***** Source material
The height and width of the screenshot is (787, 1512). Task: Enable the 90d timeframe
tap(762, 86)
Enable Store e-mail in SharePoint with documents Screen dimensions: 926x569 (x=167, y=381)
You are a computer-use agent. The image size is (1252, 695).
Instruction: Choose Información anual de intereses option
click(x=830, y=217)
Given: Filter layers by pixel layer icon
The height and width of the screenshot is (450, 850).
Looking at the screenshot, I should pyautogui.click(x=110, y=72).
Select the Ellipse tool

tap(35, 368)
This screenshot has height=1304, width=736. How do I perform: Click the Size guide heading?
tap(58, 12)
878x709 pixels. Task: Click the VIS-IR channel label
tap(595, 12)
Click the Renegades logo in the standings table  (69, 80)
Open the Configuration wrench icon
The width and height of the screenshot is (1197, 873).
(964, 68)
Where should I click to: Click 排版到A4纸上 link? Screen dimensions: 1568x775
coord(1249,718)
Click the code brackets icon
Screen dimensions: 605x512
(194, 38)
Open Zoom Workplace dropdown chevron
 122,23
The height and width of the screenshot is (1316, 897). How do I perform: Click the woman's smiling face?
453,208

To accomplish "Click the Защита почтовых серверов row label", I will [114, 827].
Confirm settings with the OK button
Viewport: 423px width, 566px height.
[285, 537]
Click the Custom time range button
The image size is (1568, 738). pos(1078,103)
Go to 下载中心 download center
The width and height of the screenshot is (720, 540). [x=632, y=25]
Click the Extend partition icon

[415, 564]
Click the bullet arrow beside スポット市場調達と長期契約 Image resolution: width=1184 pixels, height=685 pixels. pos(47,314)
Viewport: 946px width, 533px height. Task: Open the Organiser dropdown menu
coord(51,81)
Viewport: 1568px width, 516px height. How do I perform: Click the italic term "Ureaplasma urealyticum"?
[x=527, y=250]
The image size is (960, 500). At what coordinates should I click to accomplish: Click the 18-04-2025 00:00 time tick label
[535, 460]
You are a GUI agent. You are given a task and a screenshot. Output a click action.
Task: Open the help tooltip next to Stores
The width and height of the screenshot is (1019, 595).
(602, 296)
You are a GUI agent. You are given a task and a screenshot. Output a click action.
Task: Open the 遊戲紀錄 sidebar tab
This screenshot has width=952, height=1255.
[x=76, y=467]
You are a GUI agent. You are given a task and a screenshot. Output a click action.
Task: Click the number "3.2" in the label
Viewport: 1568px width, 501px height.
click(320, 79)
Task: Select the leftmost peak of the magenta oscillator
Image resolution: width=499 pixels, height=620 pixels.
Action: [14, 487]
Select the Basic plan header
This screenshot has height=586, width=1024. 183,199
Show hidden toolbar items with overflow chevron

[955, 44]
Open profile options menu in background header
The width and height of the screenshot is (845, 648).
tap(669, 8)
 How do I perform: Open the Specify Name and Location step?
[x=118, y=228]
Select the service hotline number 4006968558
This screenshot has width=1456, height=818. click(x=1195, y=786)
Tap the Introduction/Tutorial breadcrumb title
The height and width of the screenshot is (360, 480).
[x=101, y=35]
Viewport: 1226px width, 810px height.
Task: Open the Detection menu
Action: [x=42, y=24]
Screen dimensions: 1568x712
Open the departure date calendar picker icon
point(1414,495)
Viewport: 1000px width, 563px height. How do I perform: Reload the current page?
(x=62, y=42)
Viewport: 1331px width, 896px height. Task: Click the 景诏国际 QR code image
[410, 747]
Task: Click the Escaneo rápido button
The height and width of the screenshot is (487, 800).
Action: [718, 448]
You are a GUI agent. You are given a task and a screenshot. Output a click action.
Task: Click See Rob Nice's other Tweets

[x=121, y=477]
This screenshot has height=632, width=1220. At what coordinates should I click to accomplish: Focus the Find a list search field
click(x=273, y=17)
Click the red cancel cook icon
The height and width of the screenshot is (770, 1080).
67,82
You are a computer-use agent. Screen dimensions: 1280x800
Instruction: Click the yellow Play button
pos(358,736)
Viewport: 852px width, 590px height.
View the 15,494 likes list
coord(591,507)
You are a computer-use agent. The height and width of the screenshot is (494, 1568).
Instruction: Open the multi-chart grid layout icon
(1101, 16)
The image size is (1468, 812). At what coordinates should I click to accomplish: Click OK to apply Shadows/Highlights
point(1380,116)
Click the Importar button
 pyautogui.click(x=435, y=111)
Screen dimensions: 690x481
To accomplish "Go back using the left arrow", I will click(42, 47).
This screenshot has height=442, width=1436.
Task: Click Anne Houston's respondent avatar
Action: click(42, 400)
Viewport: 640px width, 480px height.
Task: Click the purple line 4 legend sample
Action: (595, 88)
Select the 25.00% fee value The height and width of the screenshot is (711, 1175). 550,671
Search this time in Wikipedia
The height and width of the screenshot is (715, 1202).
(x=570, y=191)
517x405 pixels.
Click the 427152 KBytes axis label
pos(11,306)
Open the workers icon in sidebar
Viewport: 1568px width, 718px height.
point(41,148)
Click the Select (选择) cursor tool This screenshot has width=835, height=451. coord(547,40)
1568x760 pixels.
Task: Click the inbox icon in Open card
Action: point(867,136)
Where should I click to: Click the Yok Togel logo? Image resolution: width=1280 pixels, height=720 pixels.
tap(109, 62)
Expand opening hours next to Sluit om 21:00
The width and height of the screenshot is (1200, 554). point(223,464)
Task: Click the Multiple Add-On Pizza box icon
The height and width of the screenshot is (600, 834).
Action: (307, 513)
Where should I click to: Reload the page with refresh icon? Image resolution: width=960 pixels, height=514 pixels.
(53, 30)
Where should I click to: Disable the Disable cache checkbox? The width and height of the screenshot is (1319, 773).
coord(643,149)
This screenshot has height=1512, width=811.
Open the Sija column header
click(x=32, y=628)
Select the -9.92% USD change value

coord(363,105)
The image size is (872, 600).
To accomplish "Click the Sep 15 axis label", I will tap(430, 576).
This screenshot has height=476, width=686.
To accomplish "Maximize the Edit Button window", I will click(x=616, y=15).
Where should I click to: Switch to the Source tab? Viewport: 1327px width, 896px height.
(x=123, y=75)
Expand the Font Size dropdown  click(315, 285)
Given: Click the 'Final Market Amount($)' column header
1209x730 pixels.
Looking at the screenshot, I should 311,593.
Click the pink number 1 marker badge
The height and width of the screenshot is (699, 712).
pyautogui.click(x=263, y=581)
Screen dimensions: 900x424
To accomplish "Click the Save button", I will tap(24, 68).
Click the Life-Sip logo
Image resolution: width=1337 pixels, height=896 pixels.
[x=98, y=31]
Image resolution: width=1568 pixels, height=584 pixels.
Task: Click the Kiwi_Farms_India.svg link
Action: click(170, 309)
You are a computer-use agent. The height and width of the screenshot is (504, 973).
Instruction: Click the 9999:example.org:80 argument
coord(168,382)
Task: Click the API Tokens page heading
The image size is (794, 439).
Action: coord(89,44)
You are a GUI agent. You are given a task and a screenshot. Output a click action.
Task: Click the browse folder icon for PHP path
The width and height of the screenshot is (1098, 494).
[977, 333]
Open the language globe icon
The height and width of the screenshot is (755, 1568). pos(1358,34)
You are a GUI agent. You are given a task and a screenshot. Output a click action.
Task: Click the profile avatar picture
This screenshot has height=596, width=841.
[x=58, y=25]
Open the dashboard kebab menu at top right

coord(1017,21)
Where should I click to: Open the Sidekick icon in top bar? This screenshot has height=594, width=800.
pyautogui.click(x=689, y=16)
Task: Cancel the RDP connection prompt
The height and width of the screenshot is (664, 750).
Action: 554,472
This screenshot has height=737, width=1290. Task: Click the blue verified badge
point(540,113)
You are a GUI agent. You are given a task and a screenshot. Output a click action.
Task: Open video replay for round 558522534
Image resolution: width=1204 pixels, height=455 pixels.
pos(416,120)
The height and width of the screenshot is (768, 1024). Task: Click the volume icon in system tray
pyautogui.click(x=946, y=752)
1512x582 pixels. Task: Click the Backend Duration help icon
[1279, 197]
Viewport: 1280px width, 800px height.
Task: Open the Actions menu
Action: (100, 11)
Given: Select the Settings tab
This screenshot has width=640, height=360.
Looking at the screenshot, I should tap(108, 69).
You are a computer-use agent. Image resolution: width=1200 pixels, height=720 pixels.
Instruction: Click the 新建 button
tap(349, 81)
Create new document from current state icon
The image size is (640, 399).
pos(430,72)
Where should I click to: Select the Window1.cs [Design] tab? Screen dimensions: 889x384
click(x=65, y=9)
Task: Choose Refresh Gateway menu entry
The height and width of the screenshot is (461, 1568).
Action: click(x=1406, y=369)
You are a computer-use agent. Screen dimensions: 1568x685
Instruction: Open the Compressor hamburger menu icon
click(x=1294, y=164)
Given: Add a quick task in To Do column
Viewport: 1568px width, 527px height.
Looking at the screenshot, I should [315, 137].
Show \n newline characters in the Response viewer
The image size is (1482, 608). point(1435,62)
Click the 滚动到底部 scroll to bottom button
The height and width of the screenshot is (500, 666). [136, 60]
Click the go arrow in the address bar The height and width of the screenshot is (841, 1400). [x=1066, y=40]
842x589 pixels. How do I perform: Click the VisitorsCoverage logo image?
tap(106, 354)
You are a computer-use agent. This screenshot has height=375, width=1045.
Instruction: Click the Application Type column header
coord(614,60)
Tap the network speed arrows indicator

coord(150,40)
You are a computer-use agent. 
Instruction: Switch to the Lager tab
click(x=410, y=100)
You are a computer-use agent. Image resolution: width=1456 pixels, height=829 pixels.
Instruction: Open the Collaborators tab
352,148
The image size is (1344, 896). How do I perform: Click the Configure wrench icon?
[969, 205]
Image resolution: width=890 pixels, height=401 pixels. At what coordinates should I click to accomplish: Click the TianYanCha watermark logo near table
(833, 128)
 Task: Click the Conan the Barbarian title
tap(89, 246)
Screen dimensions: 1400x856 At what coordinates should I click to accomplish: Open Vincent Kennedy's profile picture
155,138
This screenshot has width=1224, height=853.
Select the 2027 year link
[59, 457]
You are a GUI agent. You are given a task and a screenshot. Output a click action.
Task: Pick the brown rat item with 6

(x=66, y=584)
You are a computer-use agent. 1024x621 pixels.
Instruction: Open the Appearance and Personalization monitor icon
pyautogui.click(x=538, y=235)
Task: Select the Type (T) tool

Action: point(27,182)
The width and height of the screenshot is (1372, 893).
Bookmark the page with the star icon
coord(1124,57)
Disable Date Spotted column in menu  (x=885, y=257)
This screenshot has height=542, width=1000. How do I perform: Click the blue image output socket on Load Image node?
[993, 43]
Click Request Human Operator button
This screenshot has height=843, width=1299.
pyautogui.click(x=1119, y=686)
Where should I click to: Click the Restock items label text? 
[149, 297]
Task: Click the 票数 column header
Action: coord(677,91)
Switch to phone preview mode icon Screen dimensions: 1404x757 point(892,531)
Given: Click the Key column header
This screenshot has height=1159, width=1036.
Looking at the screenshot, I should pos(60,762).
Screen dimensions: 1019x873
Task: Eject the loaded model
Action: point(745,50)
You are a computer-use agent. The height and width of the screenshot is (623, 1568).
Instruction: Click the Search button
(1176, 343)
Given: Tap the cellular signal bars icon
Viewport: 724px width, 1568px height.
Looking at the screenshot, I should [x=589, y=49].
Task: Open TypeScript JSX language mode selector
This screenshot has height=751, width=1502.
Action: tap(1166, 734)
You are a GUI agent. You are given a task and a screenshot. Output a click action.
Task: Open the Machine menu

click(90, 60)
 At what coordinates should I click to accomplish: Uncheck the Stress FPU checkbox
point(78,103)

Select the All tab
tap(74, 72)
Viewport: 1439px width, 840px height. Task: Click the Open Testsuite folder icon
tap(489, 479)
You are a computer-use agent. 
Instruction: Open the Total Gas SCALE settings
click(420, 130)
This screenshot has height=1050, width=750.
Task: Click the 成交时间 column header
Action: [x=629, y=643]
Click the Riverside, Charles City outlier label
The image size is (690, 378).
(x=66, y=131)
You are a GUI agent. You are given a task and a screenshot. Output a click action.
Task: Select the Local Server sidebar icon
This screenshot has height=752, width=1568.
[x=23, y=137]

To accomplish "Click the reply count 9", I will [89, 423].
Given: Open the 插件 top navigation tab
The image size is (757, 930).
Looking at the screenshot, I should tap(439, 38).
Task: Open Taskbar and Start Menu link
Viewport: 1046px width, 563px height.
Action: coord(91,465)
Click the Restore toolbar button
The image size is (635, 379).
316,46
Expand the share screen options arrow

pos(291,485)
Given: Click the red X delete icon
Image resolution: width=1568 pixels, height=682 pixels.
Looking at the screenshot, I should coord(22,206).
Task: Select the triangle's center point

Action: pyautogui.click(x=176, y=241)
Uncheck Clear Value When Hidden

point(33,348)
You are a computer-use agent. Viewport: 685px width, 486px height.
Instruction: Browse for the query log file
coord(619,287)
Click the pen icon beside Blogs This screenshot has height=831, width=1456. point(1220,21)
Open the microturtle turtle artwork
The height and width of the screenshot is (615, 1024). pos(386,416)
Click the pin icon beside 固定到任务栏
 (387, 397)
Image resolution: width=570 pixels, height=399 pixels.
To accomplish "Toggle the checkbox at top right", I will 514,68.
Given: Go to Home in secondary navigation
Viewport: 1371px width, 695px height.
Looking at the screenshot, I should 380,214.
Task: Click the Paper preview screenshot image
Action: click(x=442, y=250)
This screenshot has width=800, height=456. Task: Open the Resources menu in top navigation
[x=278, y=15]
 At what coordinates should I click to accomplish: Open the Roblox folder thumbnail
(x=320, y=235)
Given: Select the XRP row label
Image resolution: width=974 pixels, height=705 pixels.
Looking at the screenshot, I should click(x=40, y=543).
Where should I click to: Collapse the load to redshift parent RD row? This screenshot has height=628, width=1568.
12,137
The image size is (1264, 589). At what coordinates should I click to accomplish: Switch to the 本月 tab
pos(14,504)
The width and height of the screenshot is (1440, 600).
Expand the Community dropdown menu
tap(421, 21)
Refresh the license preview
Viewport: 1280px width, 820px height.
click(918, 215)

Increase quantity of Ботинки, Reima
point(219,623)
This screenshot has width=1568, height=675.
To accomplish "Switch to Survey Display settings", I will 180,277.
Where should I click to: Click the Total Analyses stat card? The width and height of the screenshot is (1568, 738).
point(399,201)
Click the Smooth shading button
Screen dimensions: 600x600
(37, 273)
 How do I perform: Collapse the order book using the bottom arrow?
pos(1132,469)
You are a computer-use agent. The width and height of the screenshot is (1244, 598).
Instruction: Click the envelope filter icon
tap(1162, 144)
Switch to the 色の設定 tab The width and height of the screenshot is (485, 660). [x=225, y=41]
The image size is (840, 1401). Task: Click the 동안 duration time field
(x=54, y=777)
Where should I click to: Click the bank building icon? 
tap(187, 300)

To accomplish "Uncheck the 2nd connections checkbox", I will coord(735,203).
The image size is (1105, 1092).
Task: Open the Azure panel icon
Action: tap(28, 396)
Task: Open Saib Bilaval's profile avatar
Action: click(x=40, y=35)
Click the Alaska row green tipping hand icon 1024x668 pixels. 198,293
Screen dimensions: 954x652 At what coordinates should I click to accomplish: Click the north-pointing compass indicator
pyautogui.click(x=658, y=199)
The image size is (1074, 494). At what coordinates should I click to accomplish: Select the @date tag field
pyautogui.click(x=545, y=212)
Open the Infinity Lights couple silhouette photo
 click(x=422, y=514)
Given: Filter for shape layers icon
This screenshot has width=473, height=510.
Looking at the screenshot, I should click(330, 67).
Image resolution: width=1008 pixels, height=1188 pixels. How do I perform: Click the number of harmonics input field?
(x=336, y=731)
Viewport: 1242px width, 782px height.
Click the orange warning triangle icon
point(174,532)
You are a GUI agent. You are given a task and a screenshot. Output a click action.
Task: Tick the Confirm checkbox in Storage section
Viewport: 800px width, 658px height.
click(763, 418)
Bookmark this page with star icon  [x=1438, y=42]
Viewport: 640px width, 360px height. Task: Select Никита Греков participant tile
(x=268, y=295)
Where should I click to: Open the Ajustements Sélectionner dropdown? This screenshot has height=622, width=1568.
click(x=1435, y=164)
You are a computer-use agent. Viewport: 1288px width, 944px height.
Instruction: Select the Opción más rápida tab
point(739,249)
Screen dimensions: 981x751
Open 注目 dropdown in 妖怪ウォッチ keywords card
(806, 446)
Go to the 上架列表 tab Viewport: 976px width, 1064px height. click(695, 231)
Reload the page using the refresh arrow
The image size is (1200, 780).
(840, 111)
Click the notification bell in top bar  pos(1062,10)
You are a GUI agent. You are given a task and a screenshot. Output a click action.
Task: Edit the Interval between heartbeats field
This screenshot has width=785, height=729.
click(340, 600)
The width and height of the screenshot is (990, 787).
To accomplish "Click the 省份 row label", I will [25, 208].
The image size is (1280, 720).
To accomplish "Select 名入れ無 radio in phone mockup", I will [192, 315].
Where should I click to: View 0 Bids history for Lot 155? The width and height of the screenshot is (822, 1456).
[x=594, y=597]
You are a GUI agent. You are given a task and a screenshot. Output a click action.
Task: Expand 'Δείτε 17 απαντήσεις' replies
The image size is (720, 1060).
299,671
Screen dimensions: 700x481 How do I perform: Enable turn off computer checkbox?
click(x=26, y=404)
**********
● **Exercise**:
From the records above, return each line where "layers" occurs.

● **Your solution**:
Given: Filter layers by pixel layer icon
Given: Filter for shape layers icon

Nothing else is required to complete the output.